--- YOUR INSTRUCTIONS ---
Return the records below verbatim, each line as it stands.
--- INPUT FOR THIS TASK ---
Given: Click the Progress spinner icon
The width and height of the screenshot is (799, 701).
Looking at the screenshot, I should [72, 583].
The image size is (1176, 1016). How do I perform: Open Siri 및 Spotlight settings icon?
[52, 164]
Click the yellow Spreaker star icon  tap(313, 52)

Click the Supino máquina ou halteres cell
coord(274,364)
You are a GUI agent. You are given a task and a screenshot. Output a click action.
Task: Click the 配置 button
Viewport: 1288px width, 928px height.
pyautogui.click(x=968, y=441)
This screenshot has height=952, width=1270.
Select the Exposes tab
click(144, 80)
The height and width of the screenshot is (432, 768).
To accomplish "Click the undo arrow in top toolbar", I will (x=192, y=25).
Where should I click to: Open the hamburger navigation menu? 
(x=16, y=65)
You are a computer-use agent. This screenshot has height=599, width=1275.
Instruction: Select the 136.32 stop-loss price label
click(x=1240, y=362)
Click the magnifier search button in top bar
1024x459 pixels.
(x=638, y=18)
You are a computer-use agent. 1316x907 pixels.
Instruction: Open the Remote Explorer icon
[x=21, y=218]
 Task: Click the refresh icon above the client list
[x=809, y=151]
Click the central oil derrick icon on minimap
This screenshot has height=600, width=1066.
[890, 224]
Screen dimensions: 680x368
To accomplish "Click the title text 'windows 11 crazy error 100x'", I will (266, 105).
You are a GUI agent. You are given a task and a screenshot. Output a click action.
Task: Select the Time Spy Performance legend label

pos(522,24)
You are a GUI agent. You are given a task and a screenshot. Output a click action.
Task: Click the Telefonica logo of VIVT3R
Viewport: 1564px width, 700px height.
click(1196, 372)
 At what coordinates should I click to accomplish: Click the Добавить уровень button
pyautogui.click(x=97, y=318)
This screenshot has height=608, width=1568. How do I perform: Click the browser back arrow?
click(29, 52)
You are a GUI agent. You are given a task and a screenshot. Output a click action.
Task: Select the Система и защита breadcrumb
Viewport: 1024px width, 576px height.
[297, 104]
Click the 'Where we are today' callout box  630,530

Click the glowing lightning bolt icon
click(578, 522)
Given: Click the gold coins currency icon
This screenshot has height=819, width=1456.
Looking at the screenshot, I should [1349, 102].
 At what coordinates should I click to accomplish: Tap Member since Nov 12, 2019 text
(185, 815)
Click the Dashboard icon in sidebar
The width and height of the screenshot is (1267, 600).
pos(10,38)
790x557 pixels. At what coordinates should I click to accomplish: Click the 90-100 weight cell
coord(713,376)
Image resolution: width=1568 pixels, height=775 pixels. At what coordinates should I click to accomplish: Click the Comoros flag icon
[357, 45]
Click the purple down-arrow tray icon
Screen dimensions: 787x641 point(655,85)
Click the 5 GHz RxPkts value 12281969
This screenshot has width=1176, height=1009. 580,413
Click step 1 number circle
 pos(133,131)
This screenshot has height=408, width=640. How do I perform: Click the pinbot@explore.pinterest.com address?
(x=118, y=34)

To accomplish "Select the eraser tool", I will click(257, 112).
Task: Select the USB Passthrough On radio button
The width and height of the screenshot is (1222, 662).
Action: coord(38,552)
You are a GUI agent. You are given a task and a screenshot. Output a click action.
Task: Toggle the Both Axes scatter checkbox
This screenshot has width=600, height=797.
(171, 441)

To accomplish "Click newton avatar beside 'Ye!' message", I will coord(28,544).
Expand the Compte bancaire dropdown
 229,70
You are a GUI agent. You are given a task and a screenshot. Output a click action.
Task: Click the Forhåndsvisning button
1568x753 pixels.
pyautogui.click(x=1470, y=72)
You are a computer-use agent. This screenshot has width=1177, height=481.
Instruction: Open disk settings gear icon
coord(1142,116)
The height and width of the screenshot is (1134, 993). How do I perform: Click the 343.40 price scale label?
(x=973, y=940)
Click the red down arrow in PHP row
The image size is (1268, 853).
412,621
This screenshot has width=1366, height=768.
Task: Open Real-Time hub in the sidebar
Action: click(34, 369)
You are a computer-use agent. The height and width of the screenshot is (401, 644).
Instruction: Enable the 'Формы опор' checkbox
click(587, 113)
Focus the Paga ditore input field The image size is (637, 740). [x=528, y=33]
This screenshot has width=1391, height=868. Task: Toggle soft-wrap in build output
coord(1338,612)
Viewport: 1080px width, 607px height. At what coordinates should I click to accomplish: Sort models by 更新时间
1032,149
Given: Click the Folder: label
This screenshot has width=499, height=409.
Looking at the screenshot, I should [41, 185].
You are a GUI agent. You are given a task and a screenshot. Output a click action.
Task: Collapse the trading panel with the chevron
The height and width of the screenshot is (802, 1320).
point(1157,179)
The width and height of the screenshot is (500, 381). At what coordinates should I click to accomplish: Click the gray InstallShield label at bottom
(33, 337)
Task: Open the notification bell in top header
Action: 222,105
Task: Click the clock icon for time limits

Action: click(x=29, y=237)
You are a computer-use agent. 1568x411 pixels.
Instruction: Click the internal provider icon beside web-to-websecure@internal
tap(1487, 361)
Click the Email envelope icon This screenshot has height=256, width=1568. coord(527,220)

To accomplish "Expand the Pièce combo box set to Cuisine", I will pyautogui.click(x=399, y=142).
---
--- SOLUTION FOR THIS PROBLEM ---
Given: Click the Progress spinner icon
The width and height of the screenshot is (799, 701).
Looking at the screenshot, I should [72, 583].
The image size is (1176, 1016). How do I perform: Open Siri 및 Spotlight settings icon?
[52, 164]
Click the yellow Spreaker star icon  tap(313, 52)

Click the Supino máquina ou halteres cell
coord(274,364)
You are a GUI agent. You are given a task and a screenshot. Output a click action.
Task: Click the 配置 button
Viewport: 1288px width, 928px height.
pyautogui.click(x=968, y=441)
This screenshot has height=952, width=1270.
Select the Exposes tab
click(144, 80)
The height and width of the screenshot is (432, 768).
To accomplish "Click the undo arrow in top toolbar", I will (x=192, y=25).
Where should I click to: Open the hamburger navigation menu? 
(x=16, y=65)
You are a computer-use agent. This screenshot has height=599, width=1275.
Instruction: Select the 136.32 stop-loss price label
click(x=1240, y=362)
Click the magnifier search button in top bar
1024x459 pixels.
(x=638, y=18)
You are a computer-use agent. 1316x907 pixels.
Instruction: Open the Remote Explorer icon
[x=21, y=218]
 Task: Click the refresh icon above the client list
[x=809, y=151]
Click the central oil derrick icon on minimap
This screenshot has height=600, width=1066.
[890, 224]
Screen dimensions: 680x368
To accomplish "Click the title text 'windows 11 crazy error 100x'", I will (266, 105).
You are a GUI agent. You are given a task and a screenshot. Output a click action.
Task: Select the Time Spy Performance legend label

pos(522,24)
You are a GUI agent. You are given a task and a screenshot. Output a click action.
Task: Click the Telefonica logo of VIVT3R
Viewport: 1564px width, 700px height.
click(1196, 372)
 At what coordinates should I click to accomplish: Click the Добавить уровень button
pyautogui.click(x=97, y=318)
This screenshot has height=608, width=1568. How do I perform: Click the browser back arrow?
click(29, 52)
You are a GUI agent. You are given a task and a screenshot. Output a click action.
Task: Select the Система и защита breadcrumb
Viewport: 1024px width, 576px height.
[297, 104]
Click the 'Where we are today' callout box  630,530

Click the glowing lightning bolt icon
click(578, 522)
Given: Click the gold coins currency icon
This screenshot has height=819, width=1456.
Looking at the screenshot, I should [1349, 102].
 At what coordinates should I click to accomplish: Tap Member since Nov 12, 2019 text
(185, 815)
Click the Dashboard icon in sidebar
The width and height of the screenshot is (1267, 600).
pos(10,38)
790x557 pixels. At what coordinates should I click to accomplish: Click the 90-100 weight cell
coord(713,376)
Image resolution: width=1568 pixels, height=775 pixels. At what coordinates should I click to accomplish: Click the Comoros flag icon
[357, 45]
Click the purple down-arrow tray icon
Screen dimensions: 787x641 point(655,85)
Click the 5 GHz RxPkts value 12281969
This screenshot has width=1176, height=1009. 580,413
Click step 1 number circle
 pos(133,131)
This screenshot has height=408, width=640. How do I perform: Click the pinbot@explore.pinterest.com address?
(x=118, y=34)

To accomplish "Select the eraser tool", I will click(257, 112).
Task: Select the USB Passthrough On radio button
The width and height of the screenshot is (1222, 662).
Action: coord(38,552)
You are a GUI agent. You are given a task and a screenshot. Output a click action.
Task: Toggle the Both Axes scatter checkbox
This screenshot has width=600, height=797.
(171, 441)

To accomplish "Click newton avatar beside 'Ye!' message", I will coord(28,544).
Expand the Compte bancaire dropdown
 229,70
You are a GUI agent. You are given a task and a screenshot. Output a click action.
Task: Click the Forhåndsvisning button
1568x753 pixels.
pyautogui.click(x=1470, y=72)
You are a computer-use agent. This screenshot has width=1177, height=481.
Instruction: Open disk settings gear icon
coord(1142,116)
The height and width of the screenshot is (1134, 993). How do I perform: Click the 343.40 price scale label?
(x=973, y=940)
Click the red down arrow in PHP row
The image size is (1268, 853).
412,621
This screenshot has width=1366, height=768.
Task: Open Real-Time hub in the sidebar
Action: click(34, 369)
You are a computer-use agent. The height and width of the screenshot is (401, 644).
Instruction: Enable the 'Формы опор' checkbox
click(587, 113)
Focus the Paga ditore input field The image size is (637, 740). [x=528, y=33]
This screenshot has width=1391, height=868. Task: Toggle soft-wrap in build output
coord(1338,612)
Viewport: 1080px width, 607px height. At what coordinates should I click to accomplish: Sort models by 更新时间
1032,149
Given: Click the Folder: label
This screenshot has width=499, height=409.
Looking at the screenshot, I should [41, 185].
You are a GUI agent. You are given a task and a screenshot. Output a click action.
Task: Collapse the trading panel with the chevron
The height and width of the screenshot is (802, 1320).
point(1157,179)
The width and height of the screenshot is (500, 381). At what coordinates should I click to accomplish: Click the gray InstallShield label at bottom
(33, 337)
Task: Open the notification bell in top header
Action: 222,105
Task: Click the clock icon for time limits

Action: click(x=29, y=237)
You are a computer-use agent. 1568x411 pixels.
Instruction: Click the internal provider icon beside web-to-websecure@internal
tap(1487, 361)
Click the Email envelope icon This screenshot has height=256, width=1568. coord(527,220)

To accomplish "Expand the Pièce combo box set to Cuisine", I will pyautogui.click(x=399, y=142).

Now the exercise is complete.